[Opening Materials provided section]

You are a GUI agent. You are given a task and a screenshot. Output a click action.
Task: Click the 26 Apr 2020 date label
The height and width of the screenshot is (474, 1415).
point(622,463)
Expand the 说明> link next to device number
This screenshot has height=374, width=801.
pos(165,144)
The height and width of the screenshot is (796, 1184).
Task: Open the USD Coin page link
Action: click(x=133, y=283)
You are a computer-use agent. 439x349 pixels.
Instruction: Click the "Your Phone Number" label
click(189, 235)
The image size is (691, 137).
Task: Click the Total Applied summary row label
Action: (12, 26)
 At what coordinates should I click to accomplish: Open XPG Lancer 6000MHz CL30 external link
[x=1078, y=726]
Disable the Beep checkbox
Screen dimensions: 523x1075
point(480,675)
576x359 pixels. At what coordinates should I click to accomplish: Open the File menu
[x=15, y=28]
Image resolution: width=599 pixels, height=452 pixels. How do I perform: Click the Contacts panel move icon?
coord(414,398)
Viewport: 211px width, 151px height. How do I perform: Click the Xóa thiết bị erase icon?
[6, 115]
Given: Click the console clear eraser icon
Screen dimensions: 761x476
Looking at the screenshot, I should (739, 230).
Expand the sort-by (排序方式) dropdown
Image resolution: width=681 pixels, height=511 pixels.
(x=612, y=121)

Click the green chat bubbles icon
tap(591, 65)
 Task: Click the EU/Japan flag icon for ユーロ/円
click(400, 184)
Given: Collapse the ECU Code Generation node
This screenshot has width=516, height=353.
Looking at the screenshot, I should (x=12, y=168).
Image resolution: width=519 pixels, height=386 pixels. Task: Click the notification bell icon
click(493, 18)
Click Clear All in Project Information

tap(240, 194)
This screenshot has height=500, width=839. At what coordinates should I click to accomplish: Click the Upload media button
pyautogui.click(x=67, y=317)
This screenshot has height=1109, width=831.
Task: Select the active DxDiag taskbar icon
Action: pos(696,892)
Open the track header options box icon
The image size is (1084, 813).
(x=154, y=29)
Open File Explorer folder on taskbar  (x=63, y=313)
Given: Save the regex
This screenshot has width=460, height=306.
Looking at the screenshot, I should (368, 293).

[Closing Materials provided section]

**Task requirements**
All of the entries above need to be reproduced exactly.

**Written response**
You are a GUI agent. You are given a task and a screenshot. Output a click action.
Task: Click the 26 Apr 2020 date label
The height and width of the screenshot is (474, 1415).
point(622,463)
Expand the 说明> link next to device number
This screenshot has height=374, width=801.
pos(165,144)
The height and width of the screenshot is (796, 1184).
Task: Open the USD Coin page link
Action: click(x=133, y=283)
You are a computer-use agent. 439x349 pixels.
Instruction: Click the "Your Phone Number" label
click(189, 235)
The image size is (691, 137).
Task: Click the Total Applied summary row label
Action: (12, 26)
 At what coordinates should I click to accomplish: Open XPG Lancer 6000MHz CL30 external link
[x=1078, y=726]
Disable the Beep checkbox
Screen dimensions: 523x1075
point(480,675)
576x359 pixels. At what coordinates should I click to accomplish: Open the File menu
[x=15, y=28]
Image resolution: width=599 pixels, height=452 pixels. How do I perform: Click the Contacts panel move icon?
coord(414,398)
Viewport: 211px width, 151px height. How do I perform: Click the Xóa thiết bị erase icon?
[6, 115]
Given: Click the console clear eraser icon
Screen dimensions: 761x476
Looking at the screenshot, I should (739, 230).
Expand the sort-by (排序方式) dropdown
Image resolution: width=681 pixels, height=511 pixels.
(x=612, y=121)

Click the green chat bubbles icon
tap(591, 65)
 Task: Click the EU/Japan flag icon for ユーロ/円
click(400, 184)
Given: Collapse the ECU Code Generation node
This screenshot has width=516, height=353.
Looking at the screenshot, I should (x=12, y=168).
Image resolution: width=519 pixels, height=386 pixels. Task: Click the notification bell icon
click(493, 18)
Click Clear All in Project Information

tap(240, 194)
This screenshot has height=500, width=839. At what coordinates should I click to accomplish: Click the Upload media button
pyautogui.click(x=67, y=317)
This screenshot has height=1109, width=831.
Task: Select the active DxDiag taskbar icon
Action: pos(696,892)
Open the track header options box icon
The image size is (1084, 813).
(x=154, y=29)
Open File Explorer folder on taskbar  (x=63, y=313)
Given: Save the regex
This screenshot has width=460, height=306.
Looking at the screenshot, I should (368, 293).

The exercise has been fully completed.